Dans une enquête récente, le Washington Post a révélé que Google « s’est empressé de vendre » des outils d’intelligence artificielle (IA) à Israël peu après l’attaque du Hamas du 7 octobre 2023 parce qu’il craignait de perdre des marchés au profit de son rival, Amazon.
Bien que le Post n’ait pas confirmé la manière dont Israël utilisait ces outils, il est clair qu’Israël a eu recours à l’IA améliorée dans sa campagne de massacres à Gaza au cours des 15 derniers mois.
Un autre article publié ce mois-ci par +972 Magazine détaille la collaboration étendue entre Microsoft et l’armée israélienne, avant et après le 7 octobre 2023.
Il décrit comment les services cloud de l’entreprise ont été utilisés par des unités des forces navales, terrestres et aériennes, ainsi que par la branche de collecte de renseignements, l’unité 8200 – tout cela alors qu’Israël commettait un génocide et des crimes de guerre à une échelle sans précédent.
Une base de données massive
Amazon et Google ont mis en place le projet Nimbus avec Israël pour aider diverses branches de son gouvernement, y compris l’armée, dans le cadre d’un accord de 2021 auquel de nombreux employés se sont opposés publiquement et en privé – mais le projet se poursuit à ce jour, sans transparence ni responsabilité.
Ces géants de l’industrie stockent des quantités massives d’informations sur tous les aspects de la vie des Palestiniens à Gaza, en Cisjordanie occupée et ailleurs.
L’utilisation de ces données, en temps de guerre et de surveillance de masse, est évidente. Israël est en train de construire une énorme base de données, à la manière d’un État chinois, sur chaque Palestinien sous occupation : ce qu’ils font, où ils vont, qui ils voient, ce qu’ils aiment, ce qu’ils veulent, ce qu’ils craignent et ce qu’ils publient en ligne.
Ce système n’est pas parfait et il existe des moyens de le contourner, mais d’innombrables Palestiniens me disent que ce panoptique a l’effet escompté, en réduisant la liberté de parole, d’expression et de mouvement.
Cela ne signifie pas que la résistance palestinienne à l’occupation israélienne ne se poursuivra pas. Au contraire, elle augmentera probablement à mesure que la répression s’intensifiera dans les années Trump, avec des fanatiques religieux nommés comme principaux collaborateurs du président américain.

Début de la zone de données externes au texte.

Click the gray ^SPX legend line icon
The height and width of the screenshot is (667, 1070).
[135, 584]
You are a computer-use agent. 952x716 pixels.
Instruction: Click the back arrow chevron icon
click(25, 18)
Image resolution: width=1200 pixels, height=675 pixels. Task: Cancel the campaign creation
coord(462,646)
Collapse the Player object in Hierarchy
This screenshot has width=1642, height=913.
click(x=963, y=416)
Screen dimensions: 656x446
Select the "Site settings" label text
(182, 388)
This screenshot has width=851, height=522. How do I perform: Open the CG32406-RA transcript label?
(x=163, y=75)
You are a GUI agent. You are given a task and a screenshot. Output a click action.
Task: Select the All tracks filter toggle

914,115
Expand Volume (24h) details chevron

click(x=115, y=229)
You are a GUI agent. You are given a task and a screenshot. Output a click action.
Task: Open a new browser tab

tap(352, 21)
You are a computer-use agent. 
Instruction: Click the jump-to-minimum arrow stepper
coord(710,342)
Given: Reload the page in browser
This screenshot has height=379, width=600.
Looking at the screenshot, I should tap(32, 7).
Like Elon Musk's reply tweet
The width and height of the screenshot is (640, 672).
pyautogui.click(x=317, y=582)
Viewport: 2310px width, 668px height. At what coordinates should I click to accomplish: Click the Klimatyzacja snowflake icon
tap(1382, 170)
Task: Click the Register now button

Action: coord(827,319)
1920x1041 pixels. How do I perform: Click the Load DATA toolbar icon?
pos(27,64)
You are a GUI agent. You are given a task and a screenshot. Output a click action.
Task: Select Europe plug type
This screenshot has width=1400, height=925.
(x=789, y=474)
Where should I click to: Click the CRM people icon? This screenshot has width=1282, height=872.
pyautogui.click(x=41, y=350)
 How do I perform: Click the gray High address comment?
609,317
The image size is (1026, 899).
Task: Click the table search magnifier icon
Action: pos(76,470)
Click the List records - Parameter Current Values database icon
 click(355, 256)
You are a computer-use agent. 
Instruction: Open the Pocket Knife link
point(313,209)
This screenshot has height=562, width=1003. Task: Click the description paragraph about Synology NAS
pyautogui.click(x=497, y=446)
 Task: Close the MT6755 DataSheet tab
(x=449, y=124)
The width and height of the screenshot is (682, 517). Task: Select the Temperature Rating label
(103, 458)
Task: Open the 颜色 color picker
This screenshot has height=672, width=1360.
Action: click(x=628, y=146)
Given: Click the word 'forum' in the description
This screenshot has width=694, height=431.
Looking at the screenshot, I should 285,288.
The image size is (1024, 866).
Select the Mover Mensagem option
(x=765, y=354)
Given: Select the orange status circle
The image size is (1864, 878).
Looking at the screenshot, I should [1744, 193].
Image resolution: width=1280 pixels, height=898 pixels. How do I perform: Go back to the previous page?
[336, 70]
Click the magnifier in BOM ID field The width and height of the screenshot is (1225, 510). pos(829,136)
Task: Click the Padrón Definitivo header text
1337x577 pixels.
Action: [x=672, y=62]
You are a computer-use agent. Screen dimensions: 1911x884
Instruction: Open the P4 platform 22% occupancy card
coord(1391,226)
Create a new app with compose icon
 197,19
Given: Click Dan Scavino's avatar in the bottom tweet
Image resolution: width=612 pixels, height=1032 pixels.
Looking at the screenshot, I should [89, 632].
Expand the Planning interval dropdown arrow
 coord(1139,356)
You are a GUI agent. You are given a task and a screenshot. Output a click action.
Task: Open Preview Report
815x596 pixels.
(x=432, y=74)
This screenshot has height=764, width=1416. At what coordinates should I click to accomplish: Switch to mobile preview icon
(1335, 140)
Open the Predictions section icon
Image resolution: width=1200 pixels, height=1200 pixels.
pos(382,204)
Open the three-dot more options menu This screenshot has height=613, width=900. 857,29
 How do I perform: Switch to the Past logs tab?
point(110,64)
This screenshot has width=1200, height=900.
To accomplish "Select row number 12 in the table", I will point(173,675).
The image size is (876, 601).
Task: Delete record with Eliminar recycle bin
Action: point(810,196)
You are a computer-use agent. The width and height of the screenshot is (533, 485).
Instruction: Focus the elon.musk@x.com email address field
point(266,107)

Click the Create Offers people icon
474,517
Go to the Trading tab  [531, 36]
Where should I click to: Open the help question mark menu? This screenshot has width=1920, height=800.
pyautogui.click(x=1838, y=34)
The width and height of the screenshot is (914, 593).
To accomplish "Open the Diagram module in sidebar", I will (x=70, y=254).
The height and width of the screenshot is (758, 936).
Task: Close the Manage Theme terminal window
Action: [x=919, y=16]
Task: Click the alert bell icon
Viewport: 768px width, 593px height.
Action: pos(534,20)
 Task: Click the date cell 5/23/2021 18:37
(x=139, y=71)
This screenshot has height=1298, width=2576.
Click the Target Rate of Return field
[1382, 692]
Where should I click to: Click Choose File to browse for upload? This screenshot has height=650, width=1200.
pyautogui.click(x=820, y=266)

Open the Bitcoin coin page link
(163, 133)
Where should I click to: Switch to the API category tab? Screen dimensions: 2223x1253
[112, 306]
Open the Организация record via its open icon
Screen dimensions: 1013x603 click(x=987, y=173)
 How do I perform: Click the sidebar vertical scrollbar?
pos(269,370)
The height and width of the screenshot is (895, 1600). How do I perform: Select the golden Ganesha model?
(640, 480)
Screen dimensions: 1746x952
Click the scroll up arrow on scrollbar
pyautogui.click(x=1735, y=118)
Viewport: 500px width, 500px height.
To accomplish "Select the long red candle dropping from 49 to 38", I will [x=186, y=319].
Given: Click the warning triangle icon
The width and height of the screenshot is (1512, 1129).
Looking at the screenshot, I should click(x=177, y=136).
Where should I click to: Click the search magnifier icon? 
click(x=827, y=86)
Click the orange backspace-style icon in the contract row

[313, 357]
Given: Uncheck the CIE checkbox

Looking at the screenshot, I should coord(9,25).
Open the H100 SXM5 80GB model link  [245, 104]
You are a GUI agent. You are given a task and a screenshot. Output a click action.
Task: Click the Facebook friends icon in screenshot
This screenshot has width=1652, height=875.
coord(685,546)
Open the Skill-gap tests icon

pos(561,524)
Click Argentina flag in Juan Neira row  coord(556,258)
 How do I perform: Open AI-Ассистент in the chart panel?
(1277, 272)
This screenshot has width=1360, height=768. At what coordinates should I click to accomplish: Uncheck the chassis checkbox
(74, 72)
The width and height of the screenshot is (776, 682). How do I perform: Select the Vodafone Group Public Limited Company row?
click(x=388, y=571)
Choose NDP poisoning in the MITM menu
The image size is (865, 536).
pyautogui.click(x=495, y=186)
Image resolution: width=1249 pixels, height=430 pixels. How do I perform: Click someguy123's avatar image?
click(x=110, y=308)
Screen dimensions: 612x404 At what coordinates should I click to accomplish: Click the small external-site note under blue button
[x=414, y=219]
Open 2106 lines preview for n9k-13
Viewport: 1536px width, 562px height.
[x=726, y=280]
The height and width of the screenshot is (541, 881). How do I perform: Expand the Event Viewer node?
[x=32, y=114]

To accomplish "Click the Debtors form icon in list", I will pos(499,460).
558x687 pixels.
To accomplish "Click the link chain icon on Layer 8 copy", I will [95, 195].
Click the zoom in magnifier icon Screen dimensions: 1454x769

Google, Microsoft et Amazon n’ont pas répondu aux questions très argumentées ces dernières années parce qu’ils connaissent la vérité sur leur complicité dans les plans secrets et meurtriers d’Israël, craignant probablement un retour de bâton juridique ou politique.
Les civils palestiniens ne sont que des points de données pour un État qui les considère comme méritant d’être déshumanisés ou tués.
Les grandes entreprises technologiques sont heureuses d’apporter leur aide, aussi bien par désir de gagner de l’argent que par affinités idéologiques avec la cause d’Israël.
La deuxième raison est peut-être la plus inquiétante, avec des ramifications d’une grande portée.
Au cours de mes recherches pour mon livre, mon podcast et mon nouveau film avec Al Jazeera English, The Palestine Laboratory, j’ai découvert que le complexe militaro-industriel israélien considère son occupation comme un terrain d’essai vital pour les derniers moyens de tuer et de surveiller.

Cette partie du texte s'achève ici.